# Employer Registration Number?



## ButtermilkJa

I'm just filling out the 'Busines Registers Inquiry 2008' and it's asking for my Employer Registration Number. Is this something I would automatically have or is it only assigned when you register your first employee?

At the moment I am a proprietory director and there are no other employees.


----------



## Graham_07

ButtermilkJa said:


> I'm just filling out the 'Busines Registers Inquiry 2008' and it's asking for my Employer Registration Number. Is this something I would automatically have or is it only assigned when you register your first employee?
> 
> At the moment I am a proprietory director and there are no other employees.


 
I would consider it to be the company's employer reg'd number ( which usually is also the same as the VAT and CT number )


----------



## ButtermilkJa

Thanks Graham, I thought it might have been, but the form states 'if applicable' beside the question so I thought it might be different? I can't find any reference to an Employer Registration Number in any of my correspondance from Revenue.


----------



## Graham_07

ButtermilkJa said:


> Thanks Graham, I thought it might have been, but the form states 'if applicable' beside the question so I thought it might be different? I can't find any reference to an Employer Registration Number in any of my correspondance from Revenue.


 
DO you not have a Tax Deduction Card as an employee of the company ? If so , the ER reg'd No. is shown there.


----------



## ButtermilkJa

No. Well, I don't think so anyway?
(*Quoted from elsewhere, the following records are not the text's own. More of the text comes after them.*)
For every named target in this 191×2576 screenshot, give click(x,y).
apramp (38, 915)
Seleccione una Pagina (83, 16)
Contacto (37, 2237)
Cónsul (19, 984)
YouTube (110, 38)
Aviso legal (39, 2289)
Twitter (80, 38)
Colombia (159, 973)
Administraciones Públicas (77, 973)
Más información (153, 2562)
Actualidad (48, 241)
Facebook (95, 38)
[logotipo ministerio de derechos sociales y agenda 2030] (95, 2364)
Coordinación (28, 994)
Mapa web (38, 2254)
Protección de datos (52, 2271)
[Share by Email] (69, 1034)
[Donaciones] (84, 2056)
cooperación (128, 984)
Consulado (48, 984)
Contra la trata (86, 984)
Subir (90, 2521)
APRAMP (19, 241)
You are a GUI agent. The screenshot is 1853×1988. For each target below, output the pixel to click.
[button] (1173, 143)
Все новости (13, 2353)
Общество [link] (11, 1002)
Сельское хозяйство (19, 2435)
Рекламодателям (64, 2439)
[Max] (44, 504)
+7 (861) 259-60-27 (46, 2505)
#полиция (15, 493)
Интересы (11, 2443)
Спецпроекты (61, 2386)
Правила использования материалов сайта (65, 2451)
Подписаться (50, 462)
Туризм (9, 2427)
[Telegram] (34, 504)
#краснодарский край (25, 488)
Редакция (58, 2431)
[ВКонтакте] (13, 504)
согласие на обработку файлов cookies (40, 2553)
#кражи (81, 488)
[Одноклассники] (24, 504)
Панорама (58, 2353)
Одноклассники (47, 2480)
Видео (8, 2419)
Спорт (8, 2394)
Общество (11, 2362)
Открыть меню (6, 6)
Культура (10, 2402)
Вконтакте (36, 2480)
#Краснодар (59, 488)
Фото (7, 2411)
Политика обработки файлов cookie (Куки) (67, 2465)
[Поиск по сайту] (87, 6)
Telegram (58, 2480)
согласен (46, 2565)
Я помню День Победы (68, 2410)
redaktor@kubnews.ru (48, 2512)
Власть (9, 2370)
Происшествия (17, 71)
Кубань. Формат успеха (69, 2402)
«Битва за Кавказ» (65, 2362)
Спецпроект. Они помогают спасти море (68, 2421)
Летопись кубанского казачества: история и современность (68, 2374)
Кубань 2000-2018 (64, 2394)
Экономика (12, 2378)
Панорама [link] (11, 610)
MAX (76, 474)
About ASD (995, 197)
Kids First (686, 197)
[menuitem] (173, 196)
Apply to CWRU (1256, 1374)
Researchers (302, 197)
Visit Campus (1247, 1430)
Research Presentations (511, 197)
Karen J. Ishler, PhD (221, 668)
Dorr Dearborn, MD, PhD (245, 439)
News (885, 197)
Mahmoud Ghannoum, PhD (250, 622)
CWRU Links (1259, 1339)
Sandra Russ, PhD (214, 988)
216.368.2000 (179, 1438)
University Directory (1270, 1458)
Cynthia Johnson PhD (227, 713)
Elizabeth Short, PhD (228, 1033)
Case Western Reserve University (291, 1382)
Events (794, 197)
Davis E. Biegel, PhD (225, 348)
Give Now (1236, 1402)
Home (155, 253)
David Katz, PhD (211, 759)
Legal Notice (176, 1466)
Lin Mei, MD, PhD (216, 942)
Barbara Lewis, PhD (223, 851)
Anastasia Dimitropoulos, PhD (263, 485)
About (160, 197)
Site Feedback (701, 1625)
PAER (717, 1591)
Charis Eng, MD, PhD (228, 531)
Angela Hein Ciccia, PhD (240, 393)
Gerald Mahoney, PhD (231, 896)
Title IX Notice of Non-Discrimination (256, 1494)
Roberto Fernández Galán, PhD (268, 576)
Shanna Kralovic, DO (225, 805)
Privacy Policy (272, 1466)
I got my accountant to set-up the company for me and since then I have just been paying myself a salary and paying the PAYE/PRSI due to Revenue through ROS myself.


----------



## ubiquitous

If your company is paying PAYE/PRSI via ROS, then the registration number used for this purpose is the employer registration number.


----------



## Graham_07

If you are on salary and are paying PAYE/PRSI then ther must be an instruction for you - a Certificate of tax credits and standard rate cut-off point. This may be a slip or a white card printed on both sides. ( perhaps check with your accountant on this )

If you are using ROS then the Registration number which comes up on ROS for you to file the PAYE/PRSI is the number we are talking about. The Employer Reg'd No.


----------



## ButtermilkJa

Thanks guys. I'm going to use that number so.


----------